Mr Renner dived on instinct and without incident for more than 15 years before getting certified.

Devonport Naval Hospital hyperbaric medical officer Chris Sames says the number of people he treats every year for the bends has dropped from about 80 to 90 five years ago to 30 to 35 now possibly because of better diver education.

THE BENDS was first recognised in coal miners working in pressurised tunnels in the mid-1800s. They suffered muscular pains and walked holding their lower back, resembling the fashionable women of the time who walked with hands on hips in a posture known as the Grecian Bends. Hence the term the bends.

When divers are underwater they breathe compressed air, made up of about 80 per cent nitrogen a space-filler not used by the body. At depth it dissolves into the body tissue, Dr Sames says.

As a diver surfaces and pressure drops, the gas expands and forms bubbles, which usually travel to the lungs and are breathed off. But if the bubbles expand too quickly and the gas comes out of the tissues into the blood, they can go into the brain or block blood vessels and limit blood supply.

"It's like taking the top off a coke bottle. Coke has dissolved carbon dioxide you don't see that till you rapidly take the top off and release the pressure. It's the same with divers.

"The danger, really, is in how long they stay under, how deep they go and how quickly they come up."

Divers with the most serious form of the bends where bubbles go into the brain can have symptoms as soon as they surface, including loss of consciousness, which can lead to drowning.

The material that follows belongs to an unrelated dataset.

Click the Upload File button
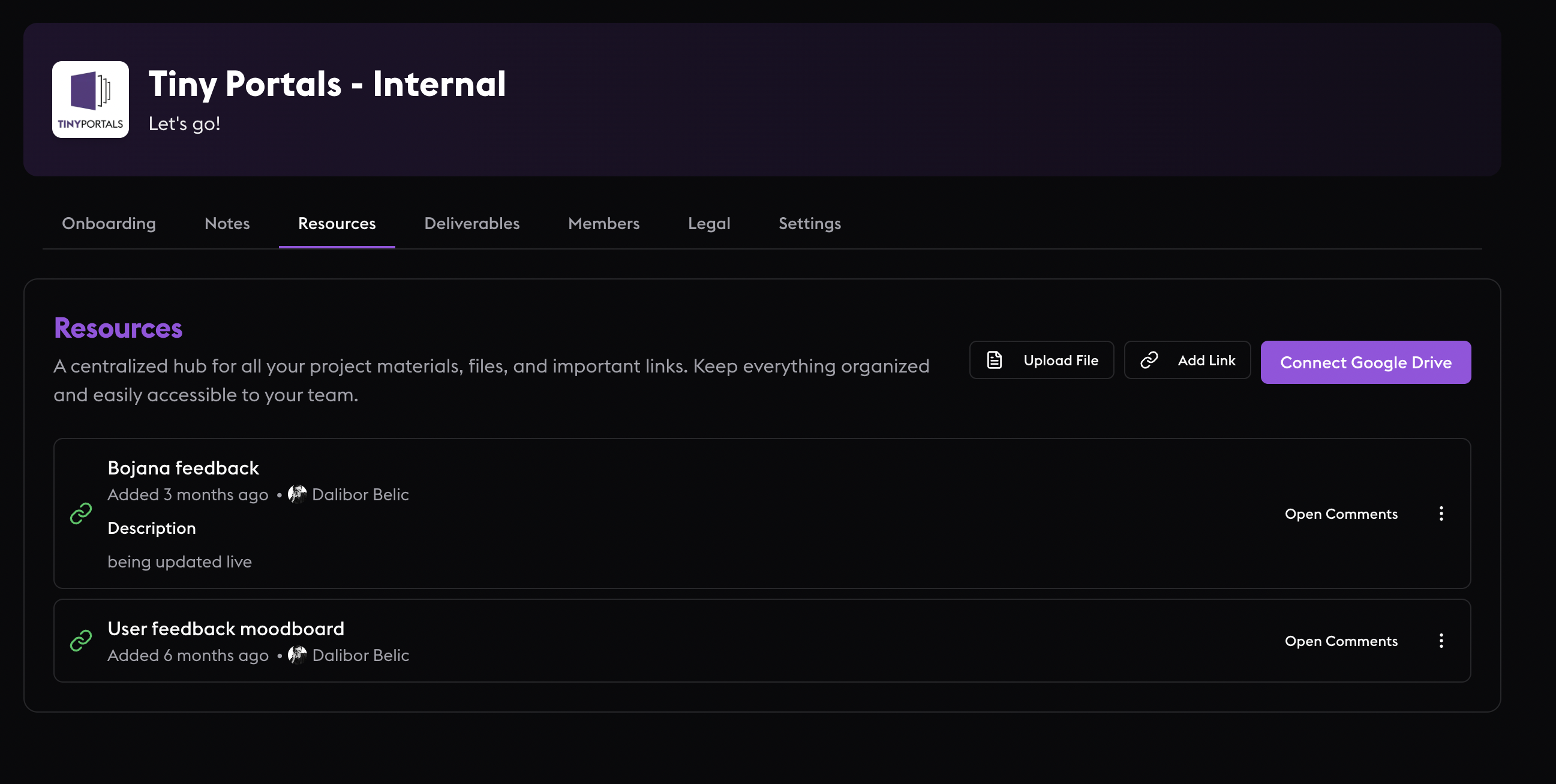tap(1042, 359)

They can also experience convulsions and personality changes. If bubbles get into the spine, they can cause paralysis.

More minor symptoms include headaches, lethargy, joint aches and a general feeling of unwellness, Dr Sames says.

These may go away naturally, but it is safer to treat them because the condition may worsen.

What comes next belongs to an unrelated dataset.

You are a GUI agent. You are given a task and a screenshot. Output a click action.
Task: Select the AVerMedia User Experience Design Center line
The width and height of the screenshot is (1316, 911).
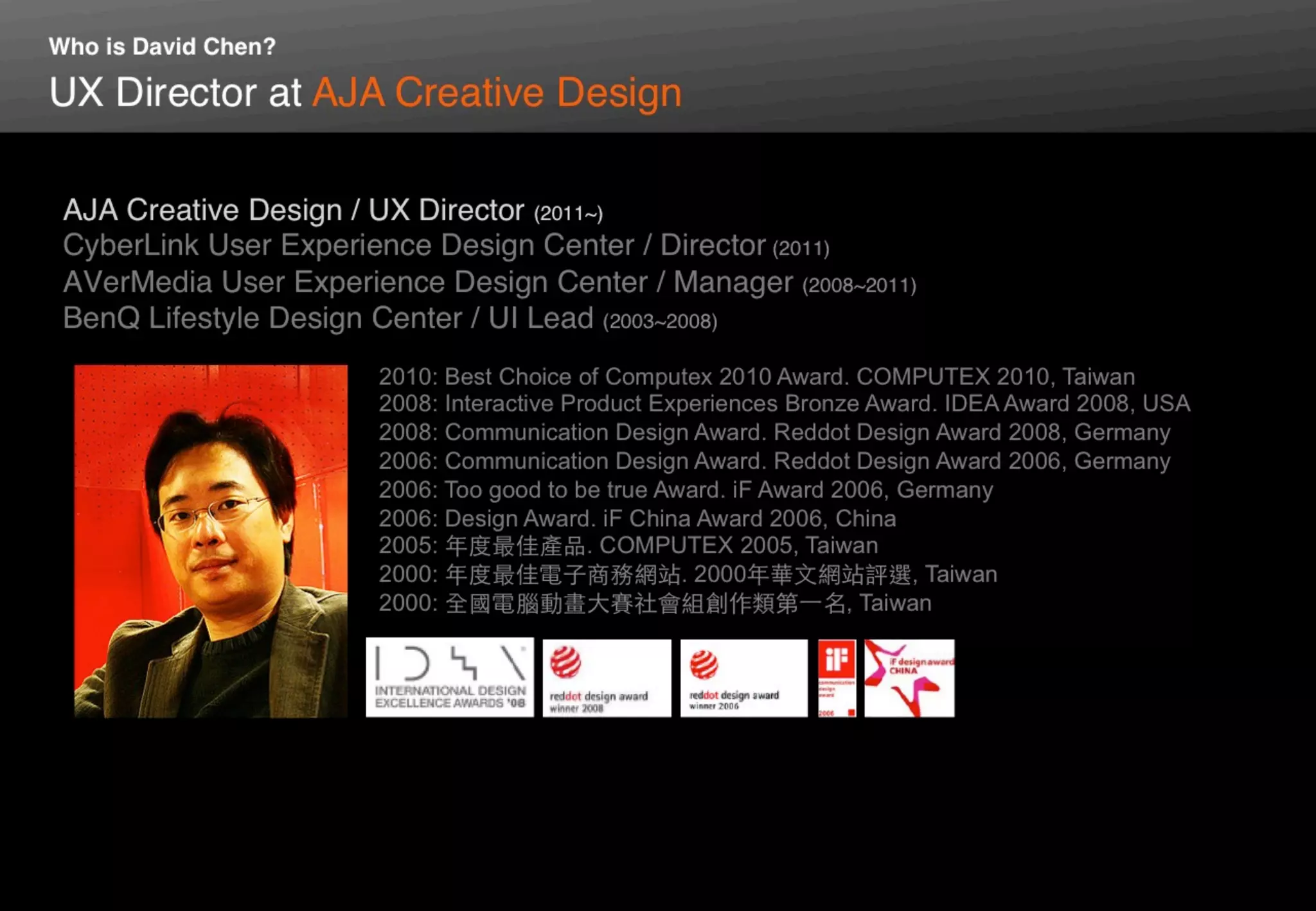pyautogui.click(x=489, y=283)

The sooner a diver goes into recompression the better. Patients are usually flown by helicopter or air ambulance to the navy hospital, or a unit in Christchurch, to be assessed.

People with minor symptoms usually spend about 1-1/4 hours in the recompression chamber, which is pressurised down to a depth of about 18 metres. This squeezes the nitrogen bubbles so they dissolve.

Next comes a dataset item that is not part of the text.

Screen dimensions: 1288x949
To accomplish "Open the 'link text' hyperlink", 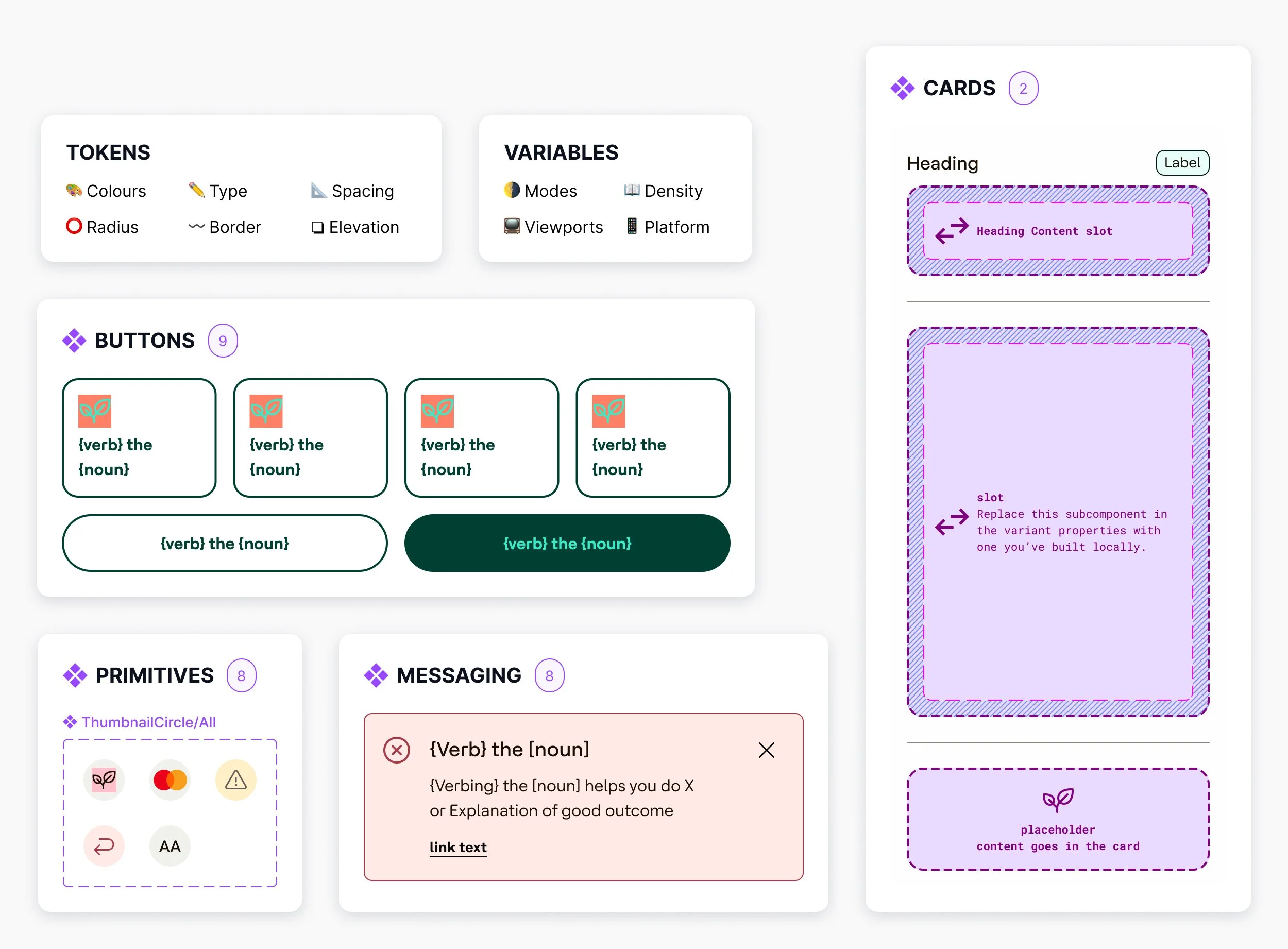I will [458, 847].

"The `coke' is repressurised and the bubbles disappear. In the slow ascent phase they breathe off the nitrogen safely," Dr Sames says.

Divers often recover with just one treatment, but more serious cases, such as Mr Renner's, require repeat recompression. Even after the nitrogen has been removed, there can be permanent damage. The bubbles can damage nerves or the fragile lining in blood vessels, causing clotting or swelling, which is just as dangerous as the bends itself.

Recompression treatment is not cheap, ranging from $3000 to $10,000, depending on severity and not including travel by helicopter or air ambulance. ACC picks up the tab.

Other than the obvious, fitness is the biggest single factor influencing whether divers get the bends, and people should have regular medical check-ups to make sure they are fit to dive, Dr Sames says.

Most of those treated are responsible divers who have had an accident or gear problem, but some just run out of air through carelessness.

Dive tables and dive computers give a good indication of how to dive safely without getting the bends. But they are not infallible. On one recent dive, Mr Renner's dive computer showed he had 18 minutes of safe bottom time left when he surfaced, but his buddy, who had done an identical dive, got the bends.

Though cases of the bends can be serious and the treatment numbers do not include those who die before they make it to recompression, the incidence is very low considering tens of thousands of divers do hundreds of thousands of dives in New Zealand every year, Dr Sames says.

"Generally it is not that dangerous. By and large, everyone comes home safely.